------ Text excerpt

I wanted to take the opportunity to discuss DFIR analysis; when discussing #DFIR analysis, we have to ask the question, "what _is_ "analysis"?"

In most cases, what we call analysis is really just parsing some data source (or sources) and either viewing the output of the tools, or running keyword searches.  When this is the entire process, it is not analysis...it's running keyword searches. Don't get me wrong, there is nothing wrong with keyword searches, as they're a great way to orient yourself to the data and provide pivot points into further analysis.  However, these searches should not be considered the end of your analysis; rather, they are simply be beginning, or at least early stages of the analysis. The issue is that parsing data sources in isolation from each other and just running keyword searches in an attempt to conduct "analysis" is insufficient for the task, simply due to the fact that the results are missing context.

We "do analysis" when we take in data sources, perhaps apply some parsing, and then apply our knowledge and experience to those data sources.  This is pretty much how it's worked since I got started in the field over 20 yrs ago, and I'll admit, I was just following what I had seen being done before me.  Very often, this "apply our knowledge and experience" process has been abstracted through a commonly used commercial forensic analysis tool or framework (i.e., EnCase, X-Ways, FTK, Autopsy, to name a few...). 

The process of collecting data from systems has been addressed by many at this point. There are a number of both free and commercially available tools for collecting information from systems. As such, all analysts need to do at this point is keep up with changes and updates to the target operating systems and applications, and ensure the appropriate sources are included in their collections.

Over time, some have worked to make the parsing and analysis process more efficient, by automating various aspects of the process, by either setting up processes via the commercial tools, or by using some external means.  For example, looking way back in the mists of time when Chris "CPBeefcake" Pogue and I were working PCI engagements as part of the IBM ISS ERS team, we worked to automate (as much as possible) the various searches (hashes, files names, path names) required by Visa (at the time) so that they were done in as complete, accurate, and consistent manner as possible. Further, tools such as plaso, RegRipper, and others provide a great deal of (albeit incomplete) parsing capability. This is not simply restricted to freely available tools; back when I was using commercial tool suites, I extended my use of ProDiscover, while I watched others simply use other commercial tools as they were "out of the box".

------------

### Problem details
Please summarize the DFIR analysis text above in two sentences.

------ Recorded information

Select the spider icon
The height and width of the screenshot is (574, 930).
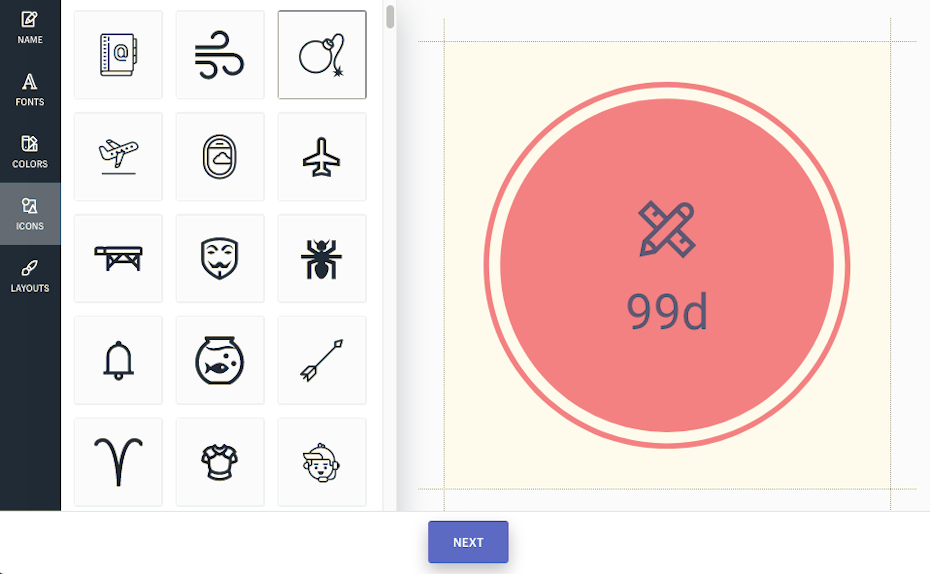(322, 259)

------------

### Output of the exercise
Parsing data sources and running keyword searches is not real analysis, because results taken in isolation lack context, and such searches should serve only to orient the analyst and provide pivot points early in the work. Analysis happens when knowledge and experience are applied to the data, and while many tools now handle collection, some practitioners have made parsing and analysis more efficient by automating parts of the process, with tools such as plaso and RegRipper offering substantial, though incomplete, parsing capability.